Nowadays, immigration in the developed countries has created social contexts where there is large diversity in ethnicity, birthplace, upbringing, education, language and religion. This situation poses demanding challenges in tackling the health care needs of increasingly multicultural populations by health systems (Torres-Cantero, et al, 2007) and achieving a mutual understanding between health professionals of the host country and immigrants (Daniels and Swartz, 2007 and McBride, 2005). Health services and professionals need to learn about the existing cultural and social variations, adapt accordingly and deliver high-quality services. Fuertes Goñi and colleagues (2010) suggested that immigration puts care services into a crisis which, on one hand, creates an overload to the system and the personnel, while on the other hand can lay the

foundations for improvement. However, many of the reviewed studies were driven mainly by exploring and solving practical problems without addressing the fundamental causes and associations of care issues in relation to policy, service operation and personal interaction. The present study aimed to reveal the complexity of issues in immigrants’ care from health professionals’ perspective deriving from interrelations within the fields of health policy, health systems operation and interpersonal contact.

The liberation of sufficient resources for the recruitment of personnel, the establishment of interpretation services and staff’s training was suggested by health professionals in many studies. However, the implementation of such measures is most likely to be influenced by political priorities in the modern context of financial crisis, especially in Greece which is managing a large public debt. In high-income countries, health systems and professionals could be better resourced to meet the complex needs of caring for immigrants. In contrast, the economic crisis has spread rapidly in Greece along with its effects on the state and people. The financial measures afflict the potential of the public health care system to maintain a satisfactory quality of care. Greek health professionals working in the public services are at the centre of a tug-of-war that comprises of the challenges to care for immigrant patients and the restrictions due to the economic crisis. This situation is likely to influence their views and experiences in caring for immigrants.

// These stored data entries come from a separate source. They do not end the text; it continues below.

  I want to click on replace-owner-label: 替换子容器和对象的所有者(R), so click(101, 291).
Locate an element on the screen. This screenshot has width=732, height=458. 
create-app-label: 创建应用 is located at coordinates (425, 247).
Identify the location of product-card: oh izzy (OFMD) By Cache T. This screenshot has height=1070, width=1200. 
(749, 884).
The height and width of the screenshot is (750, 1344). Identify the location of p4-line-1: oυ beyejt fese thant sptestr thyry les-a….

However, health care efficiency does not always depend on the availability of resources and may be partly achieved through appropriate policies and clinical protocols. For example, some of the most challenging aspects include the stimulation of health professionals’ interest in treating immigrants as well as the integration of different ethnic groups in the host society. In general, the views of health professionals may apply not only to immigrants, but also to wider groups of patients in difficult socio- economic situations. Greece has been facing an incessant influx of immigrants of multiple origins and identities and therefore the public health care system is exposed to newcomers with a variety of needs. Therefore, it is a context for topical research that could be useful for designing health policies and elaborate research in countries that have or will enter similar circumstances.

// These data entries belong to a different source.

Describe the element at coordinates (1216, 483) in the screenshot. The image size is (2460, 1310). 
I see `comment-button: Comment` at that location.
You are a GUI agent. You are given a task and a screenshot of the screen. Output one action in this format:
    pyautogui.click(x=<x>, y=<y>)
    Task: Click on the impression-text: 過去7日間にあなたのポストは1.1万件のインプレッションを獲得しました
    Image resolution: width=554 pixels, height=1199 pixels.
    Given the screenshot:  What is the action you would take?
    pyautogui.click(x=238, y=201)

In order to underpin the research goal and questions and produce new evidence, the next chapter describes in detail theories that seek to illuminate factors and processes in relation to the provision of care to immigrants from the health professionals’ point of view. These theories were used for various reasons. Firstly, they served as a framework

for the formation and support of the research inquiries. Secondly, they constituted an organisational scheme for the presentation and interpretation of data. Thirdly, they were used as a starting point for the production of new knowledge from the research evidence. Lastly, they were destined to be a sensitising concept to inform the reader about the important aspects of the research.